November 7th at 10:58 am
#2 : Patrick Ryan
Bert -
Yep, this is a security issue. You’re not allowed to get any content (XML, text etc) from a different domain with Javascript. There are a handful of workarounds that include iFrames etc. but they’re pretty clunky. Funny you mention this actually - I am working on a version of my solution right now. I’ll post it when it’s finalized. Maybe that’ll help.
Another solution is to do some server-side scripting (asp, php, jsp). On my weather page and newspaper page I use a bit of php to actually copy the RSS feed’s XML file to my local server (overwriting old versions), then do my XML transform.
Not great, but again, scripting cross-domain is just not allowed.
========================
I have same problem can you provide me the latest verion which allow me to read xml file from diffrent domain with javascript.
Thanks.
Folks,
I tried the upper code, does the switch ok if viewed with IE but Firefox (or any other Mozilla), refuses to do the xsl/xml transform (it returns undefined) at this line:
var resultDocument = xsltProcessor.transformToFragment(resp, document);
‘resp’ is an xml string returned from the server.
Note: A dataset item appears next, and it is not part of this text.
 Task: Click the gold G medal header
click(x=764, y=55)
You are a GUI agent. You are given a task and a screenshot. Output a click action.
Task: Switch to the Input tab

I also tried a physical xml file in there, in vain.
The xsl stylesheet is imported all fine (I checked the document type and the source), but that line REFUSES to do the transformation.
Any clue? Thanks!
Gabi.
I copied the files but the transformation does not happen in both IE and FF
Thank you! Haven’t implemented this yet, but it’s exactly what I’ve been looking for. Every other script I’ve tried was really buggy and didn’t work cross-browser.
I’m sorry to rake up an old thread…
This is a wonderful solution. Thank you, it’s working better than all other options I’ve been able to sort out for displaying XML in HTML.
I’m having one strange problem, that is more of a minor annoyance.
all the data is being transformed and displaying correctly… but it’s stripping all the vertical space from my styling.
For example all my cells are styled like this
td {line-height:1.5em;}
It styles perfectly when I put and example table in the HTML, but the table from the xsl doc strips the vertical space from that style. all other styles seem to be acting correctly. Only vertical space is being stripped. Padding, margin, line-height… all of em. very strange.
Any thoughts?
Rustin,
That’s very strange.. But I can’t reproduce it. I tried line-height inline, as well as in block at the top of the page. Firefox picked ‘em both up.
What browser/OS? Can you put an example up somewhere?
that might be my problem.. I’m using an external style sheet. Maybe it’s just not cascading correctly.
I’ll try inline and see what I get.
Thanks!
Thanks for this patrick…
As it turns out, my problem was all CSS, had nothing to do with the script. I have a reset stylesheet that was taking precedence over the inline style.
Somehow I thought it cascaded the other direction… but oh well. All fixed now.
This looks like interesting code and it works on my machine, but can you please elaborate on the purpose? If I open the .xml file directly, it displays fine in Firefox; I don’t need the .html file…
Hi. I would like to create my own RSS reader using Javascript / VBscript. I am not very much familiar to dealing with XML. Could you please help me with the code??? Mail me code on sagargeminimumbai at yahoo dot com. Thanks!!